====== PASSAGE TO READ

Ublituximab is an anti-CD20 monoclonal antibody that is designed to kill B-cells, a type of immune cell that plays a central role in the inflammatory attacks that drive MS. Two other anti-CD20 antibodies, Ocrevus (ocrelizumab) and Kesimpta (ofatumumab), are approved by the FDA to treat relapsing forms of MS, including relapsing-remitting MS (RRMS) and active secondary progressive MS (SPMS).

Notably, applications for both Ocrevus and Kesimpta underwent similar FDA review extensions.

“While we are disappointed with the extension of our PDUFA [Prescription Drug User Fee Act] goal date for ublituximab, a delay of this duration is not unprecedented, with both of the currently marketed CD20s in MS experiencing a similar 3-month PDUFA extension prior to approval,” Weiss said.

TG’s application seeking approval of ublituximab is supported by data from two Phase 3 clinical trials, ULTIMATE 1 (NCT03277261) and ULTIMATE 2 (NCT03277248), which collectively enrolled over 1,000 people with relapsing MS.

Participants in the ULTIMATE trials were treated with ublituximab, given as an intravenous infusion, or with Aubagio (teriflunomide), an approved, oral MS therapy by Sanofi Genzyme. Results showed that ublituximab outperformed Aubagio at preventing relapses, reducing new brain lesions, and delaying disability accumulation.

“We believe ublituximab has the potential to offer [relapsing MS] patients a valuable treatment option that can be administered in a one-hour infusion every six months following the first dose,” Weiss said.

============

**ACTIONS TO TAKE:**
1) In the passage on ublituximab, why does Weiss call the delay to the PDUFA goal date "not unprecedented"?
2) Transcribe the passage on ublituximab from "Ublituximab is an" up to and including "FDA review extensions.".
3) According to the passage on ublituximab, how many people did the two Phase 3 ULTIMATE trials enroll in total?

====== RAW DATA

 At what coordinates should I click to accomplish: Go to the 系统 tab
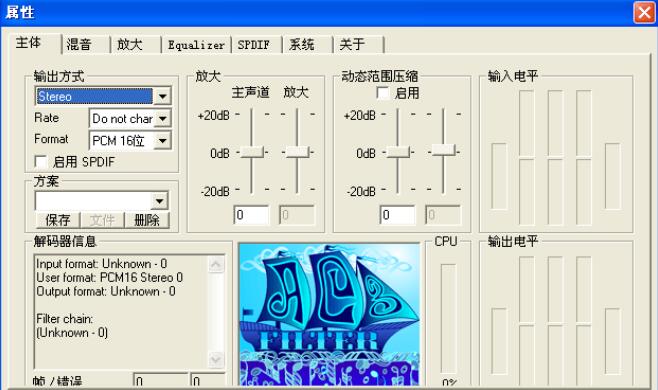pyautogui.click(x=301, y=44)
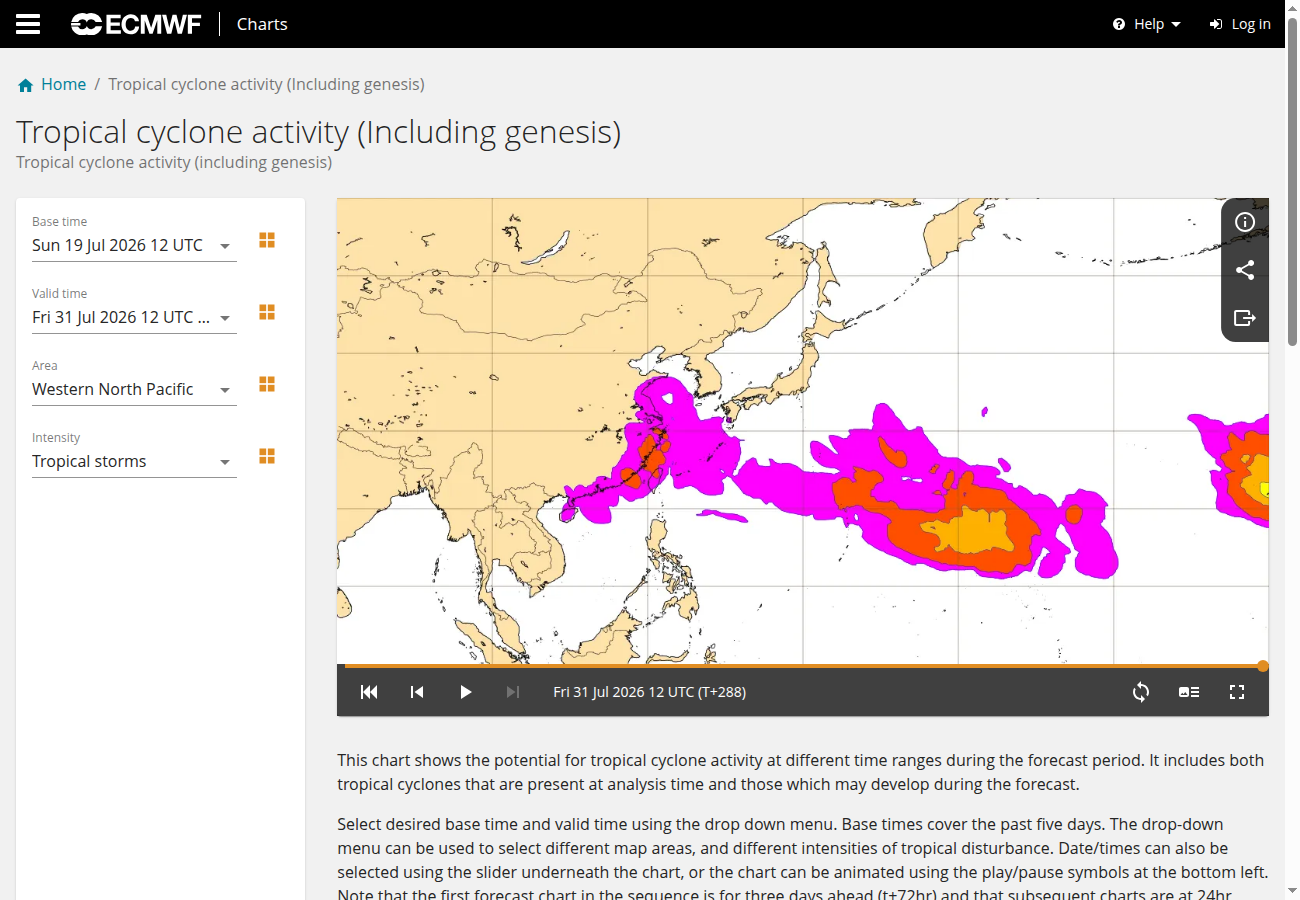Expand the Base time dropdown
The image size is (1300, 900).
click(134, 245)
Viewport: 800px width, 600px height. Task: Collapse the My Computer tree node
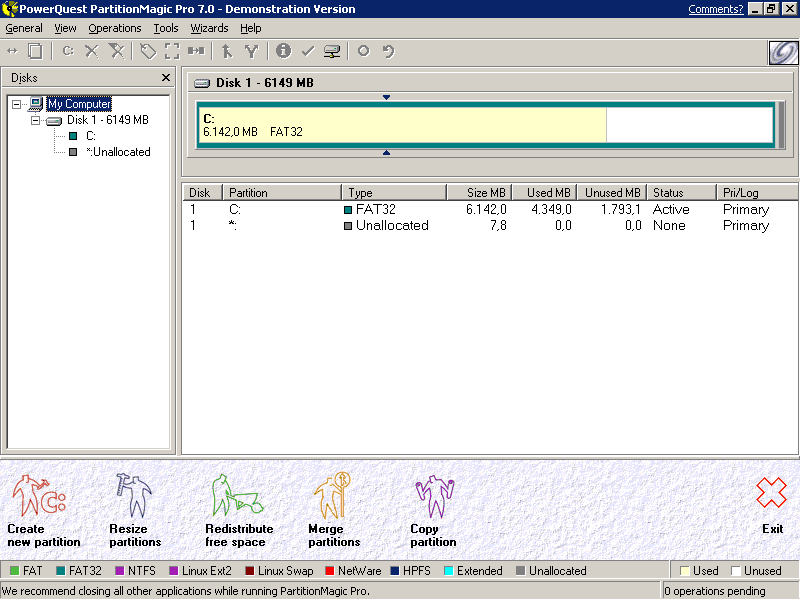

============

**ANSWERS BY ITEM:**
1) Both anti-CD20 therapies currently marketed for MS had a similar 3-month PDUFA extension before they were approved. A delay of this length has therefore happened before.

2)
Ublituximab is an anti-CD20 monoclonal antibody that is designed to kill B-cells, a type of immune cell that plays a central role in the inflammatory attacks that drive MS. Two other anti-CD20 antibodies, Ocrevus (ocrelizumab) and Kesimpta (ofatumumab), are approved by the FDA to treat relapsing forms of MS, including relapsing-remitting MS (RRMS) and active secondary progressive MS (SPMS).

Notably, applications for both Ocrevus and Kesimpta underwent similar FDA review extensions.

3) Over 1,000 people with relapsing MS.